Eva o olhava de um modo estranho, com um
brilho diferente no olhar. Respirou fundo e começou a contar uma história como
se a estivesse contando pela primeira vez.
- Meu nome é Eva Stefanelli, tenho
trinta e cinco anos e minha vida não foi um mar de rosas. Quando eu tinha
quinze anos, minha mãe morreu e foi aí que eu comecei a me perder. Fiquei
revoltada, deprimida e nada do que eu fazia parecia amenizar a tristeza Foi ai
que meu pai morreu, quando eu tinha dezoito anos. Nesse momento eu pirei. Caí
de cabeça em coisas que só mascaravam a dor. Garotos, festas, bebidas, drogas,
e quando dei por mim estava afundada nisso. Depois de um tempo dessa
combinação, eu não me lembrava nem de quem eu era. Bem, quando eu tinha uns
vinte e poucos, numa dessas festas eu exagerei e apaguei ali mesmo. Não me
lembro de muita coisa, só de um peso em cima de mim, e quando acordei estava
nua e machucada, o que torna o que aconteceu fácil de deduzir. – ela parou e
respirou fundo. - Se eu já não estava bem, isso acabou com o resto de controle
emocional que eu tinha e foi o inicio de um comportamento suicida. Foi então
que eu te conheci, naquela praia. Eu estava desesperada, pronta para por fim na
minha própria vida e pedi a Deus que me mandasse um sinal. E ele me mandou
você, meu anjo de olhos verdes. Você me salvou aquele dia, mas não só a mim. Eu
estava gravida.
- Gravida? – disse ele perplexo
- Sim, descobri um dia depois do nosso
encontro. – disse em tom triste. – Esse foi o meu motivo para continuar vivendo,
meu filho.
- Onde ele está? – perguntou
interessado, porém, notou que Eva abaixara a cabeça e pôde ver os olhos dela
marejando.
- Por causa das drogas acumuladas no meu
organismo, o bebê nasceu com problemas. – disse devagar. – Não viveu muito, dez
meses apenas, mas eu nunca o abandonei. Vivi por ele todos os dias desde o
momento em que ele abriu os olhos até o momento em que ele os fechou. – disse
deixando Sebastian consternado. – Isso foi algo pelo qual eu tive que passar
para entender que cada momento pode ser o último e que a vida é muito valiosa
para ser desperdiçada com aquelas porcarias. Se você não tivesse me tirado da
agua, eu não teria conhecido o meu pequeno milagre, meu filho. E por cada
minuto que eu pude passar ao lado dele eu vou ser eternamente grata á você.

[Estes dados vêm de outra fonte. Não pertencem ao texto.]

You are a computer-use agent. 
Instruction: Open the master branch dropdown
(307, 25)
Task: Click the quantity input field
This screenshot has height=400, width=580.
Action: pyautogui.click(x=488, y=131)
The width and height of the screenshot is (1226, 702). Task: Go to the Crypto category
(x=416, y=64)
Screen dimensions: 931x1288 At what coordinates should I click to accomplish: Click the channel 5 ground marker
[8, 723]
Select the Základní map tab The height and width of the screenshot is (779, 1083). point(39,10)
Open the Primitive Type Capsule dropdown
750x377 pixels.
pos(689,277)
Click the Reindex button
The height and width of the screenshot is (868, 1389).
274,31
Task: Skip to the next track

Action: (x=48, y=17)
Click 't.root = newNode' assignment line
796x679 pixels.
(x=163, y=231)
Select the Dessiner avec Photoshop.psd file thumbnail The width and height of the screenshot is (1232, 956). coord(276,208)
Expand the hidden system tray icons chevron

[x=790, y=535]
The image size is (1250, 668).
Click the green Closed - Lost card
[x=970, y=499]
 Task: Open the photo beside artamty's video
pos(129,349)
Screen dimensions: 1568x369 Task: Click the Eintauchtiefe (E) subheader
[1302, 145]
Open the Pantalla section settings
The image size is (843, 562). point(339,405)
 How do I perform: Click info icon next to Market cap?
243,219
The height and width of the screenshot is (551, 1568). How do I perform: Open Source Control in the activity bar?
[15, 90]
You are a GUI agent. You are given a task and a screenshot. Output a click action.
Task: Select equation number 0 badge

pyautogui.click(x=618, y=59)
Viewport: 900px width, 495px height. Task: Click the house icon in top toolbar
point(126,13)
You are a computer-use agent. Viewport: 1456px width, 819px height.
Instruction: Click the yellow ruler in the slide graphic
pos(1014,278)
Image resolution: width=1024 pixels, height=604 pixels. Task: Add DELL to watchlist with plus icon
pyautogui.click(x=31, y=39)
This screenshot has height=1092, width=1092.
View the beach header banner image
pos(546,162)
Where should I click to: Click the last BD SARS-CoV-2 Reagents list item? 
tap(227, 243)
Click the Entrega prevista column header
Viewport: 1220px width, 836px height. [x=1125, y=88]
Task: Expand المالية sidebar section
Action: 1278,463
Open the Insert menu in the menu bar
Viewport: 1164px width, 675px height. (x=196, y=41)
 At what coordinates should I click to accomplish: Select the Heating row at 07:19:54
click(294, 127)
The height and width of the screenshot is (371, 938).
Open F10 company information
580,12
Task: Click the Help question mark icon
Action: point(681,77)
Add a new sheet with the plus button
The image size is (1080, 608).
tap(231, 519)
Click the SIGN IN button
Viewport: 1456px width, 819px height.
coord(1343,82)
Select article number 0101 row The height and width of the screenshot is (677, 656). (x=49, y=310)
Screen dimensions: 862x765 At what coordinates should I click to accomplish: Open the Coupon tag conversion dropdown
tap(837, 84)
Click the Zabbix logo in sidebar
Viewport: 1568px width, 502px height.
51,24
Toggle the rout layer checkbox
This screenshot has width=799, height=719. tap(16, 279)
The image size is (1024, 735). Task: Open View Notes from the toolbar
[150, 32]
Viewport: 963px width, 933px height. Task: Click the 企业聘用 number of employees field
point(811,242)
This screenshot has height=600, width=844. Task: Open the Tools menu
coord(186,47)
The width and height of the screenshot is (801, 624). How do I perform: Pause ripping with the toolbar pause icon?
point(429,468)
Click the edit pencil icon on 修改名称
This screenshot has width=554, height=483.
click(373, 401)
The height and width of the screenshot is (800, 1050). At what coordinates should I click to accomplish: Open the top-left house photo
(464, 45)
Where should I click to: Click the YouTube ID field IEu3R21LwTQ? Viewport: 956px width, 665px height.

Sebastian estava em choque com aquelas
palavras, não sabia o que dizer. Não podia imaginar que Eva tinha passado por
isso tudo, era uma historia muito triste que o deixara com o coração apertado.
Sempre seguira o conselho de Don Giovanni de mostrar ser forte sempre, mas
aquilo o havia afetado de tal maneira que ele também baixara a cabeça para
esconder os olhos marejados.
- Acho que não mereço sua gratidão. –
Sebastian disse forçadamente. – Perdi minha fé há muito tempo. Ao contrário de
você, o meu motivo para continuar vivendo não era nada nobre e veja só no que
me tornei.
- Eu sei que você deve ter passado por
muita coisa nessa vida e que isso o faz agir assim, eu entendo, – dizia amável -
mas isso não quer dizer que esteja tudo perdido. Você pode encontrar a paz,
como eu.
- Não sei se é possível.
- Claro que é. – Eva sorriu e seu
sorriso era cheio de compreensão. - Nossa conversa ainda não acabou. Você
precisa comer um pouco primeiro, depois voltaremos a falar.
Eva levantou-se e devagar caminhava até a
porta do quarto. Porém, no meio do caminho voltou-se para Sebastian outra vez.
- Não quer saber qual era o nome dele,
do meu filho.
- Qual
o nome dele?
- Sebastian. O nome dele era Sebastian.